+++ Testo estratto
Man mano che ci si parlava, vedevo in Paolo sciogliersi ogni timore, ora era carico al punto giusto per affrontare questo “battesimo” di 24 ore. Il tempo prometteva bene, il grigio del mattino per fortuna non minacciava la temuta pioggia. Anzi, verso mezzogiorno uno splendido sole primaverile ha fatto compagnia a tutta quella processione di gente che aveva deciso di correre in quel magnifico parco.

Io, invece, in compagnia della mia fedele Canon percorrevo passeggiando le stesse vie del parco, catturando immagini come fossero farfalle da spillare nel mio archivio. Sono abituata a vedere correre questi mangiatori di chilometri, ma il pensiero delle ore che sarebbe durata la gara – un giorno intero –, mi dava un senso di vertigini. Se nelle ore antipomeridiane sembrava di assistere ad una maratona, nel pomeriggio vedere continuare quello scorrere di fiume umano mi trasmetteva qualcosa di diverso. Riuscivo a percepire quanto la tenacia e la testa fossero importanti per far muovere le gambe. Non si trattava più di sola forza e resistenza fisica, lì oramai si correva anche e soprattutto con la testa.

Ci sono stati momenti di pura condivisione. Ad un certo punto non era tanto chi stava a bordo strada ad incitare, ma il gruppo stesso degli atleti si sosteneva a vicenda. Erano loro stessi che si incitavano e si incoraggiavano a procedere. Ho vissuto quei momenti con commozione, vedevo come nella fatica venisse fuori uno spirito di solidarietà difficilmente riscontrabile in altri ambienti e situazioni, dove prevale l'io assoluto sugli altri.
++++++
+++ Dati forniti
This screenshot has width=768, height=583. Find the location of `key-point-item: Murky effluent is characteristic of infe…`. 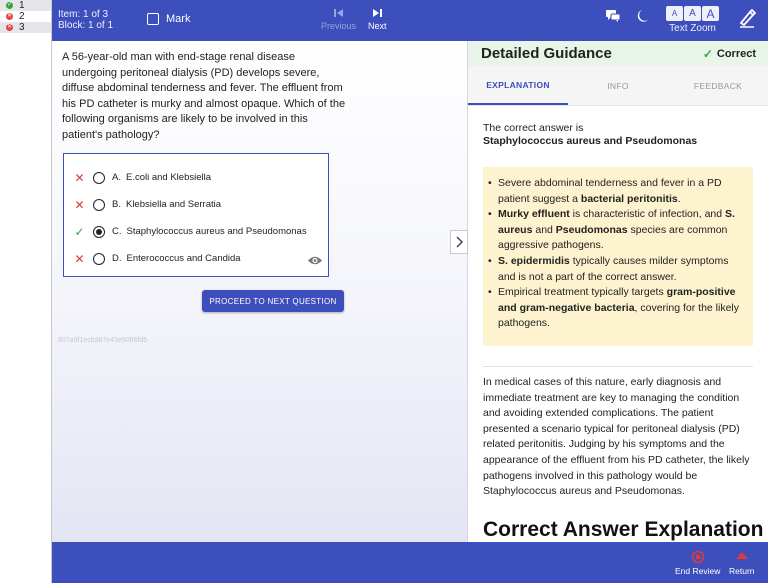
++++++
(Azioni da svolgere)
[1] Riscrivi in forma più breve il paragrafo del racconto della gara di 24 ore che comincia con "Ci sono stati momenti di pura condivisione", mantenendone i fatti principali.
[2] Secondo il racconto della gara di 24 ore, con quale macchina fotografica chi scrive percorreva le vie del parco?
[3] Prosegui il racconto della gara di 24 ore a partire dall'ultima frase riportata.

(Risposte)
[1] Ci sono stati momenti di pura condivisione: più del pubblico a bordo strada, erano gli atleti stessi a incitarsi e sostenersi a vicenda. Li ho vissuti con commozione, vedendo nella fatica uno spirito di solidarietà raro in altri ambienti, dove prevale l'io assoluto.

[2] Con la sua fedele Canon.

[3]
Anche chi non si conosceva da prima durante la gara ha familiarizzato e si è creata una sintonia, per cui non era il numero di pettorale ad identificarli ma il proprio nome. Si chiamavano per nome per dirsi: “su! Dai! Stai andando bene”, oppure “dai, non correre, ora cammina, gestisci bene le tue energie”.

Poi, col calare delle ombre della notte, quegli incitamenti divennero più confidenziali. Si facevano tratti di strada insieme e come in una sorta di confessionale ci si raccontava. Di figli, di amori, di assenze, di se stessi. Creando una condivisione di sensazioni e di affinità.
Toccante è stato vedere con quanta determinazione correva un ragazzo che avevamo conosciuto il giorno prima in albergo e poi durante il pranzo. Quelle poche chiacchiere ci avevano rivelato l'animo generoso di questo ragazzo, con alle spalle una straordinaria esperienza nelle lunghe distanze in vari Paesi del mondo. Eppure nei suoi racconti non trapelava arroganza, anzi si raccontava con una certa lievità, parlava di imprese di non poco conto come fossero storie appartenute ad altri. Una di quelle persone piacevoli da ascoltare che non annoiano, anzi ti lasciano un buon ricordo.

In questo caso non c'era tempo per il ricordo, il presente contava, da vivere pienamente. La nostra nuova conoscenza era Ciro Di Palma, uno dei concorrenti più quotati per la vittoria o quantomeno per il podio. Ed effettivamente portava avanti la sua gara con una determinazione e con una grinta fenomenale. Con un passo costante ed elegante, sembrava che neanche toccasse la strada. Nonostante la concentrazione nella sua gara, non si è risparmiato di incitare gli altri compagni. Ad ogni giro incoraggiava Paolo con parole di supporto, con battute, consigli, continuando a mantenere il sorriso ed il passo che si era prefisso per restare in testa alla classifica.

Verso le ultime ore della gara, quasi un giorno dopo l'inizio della stessa, Paolo come tutti gli altri non riusciva a nascondere la sofferenza che ormai faceva da padrona. Mi dava sicurezza vederlo col sorriso sulle labbra, che non smetteva di dedicare a chi lo incoraggiava. Ma l'andatura claudicante evidenziava il dolore all'anca col quale combatte da un po' di tempo. Gli ho dato il ghiaccio sintetico per neutralizzare il dolore, ma fino alla fine se lo è portato dietro come un accessorio.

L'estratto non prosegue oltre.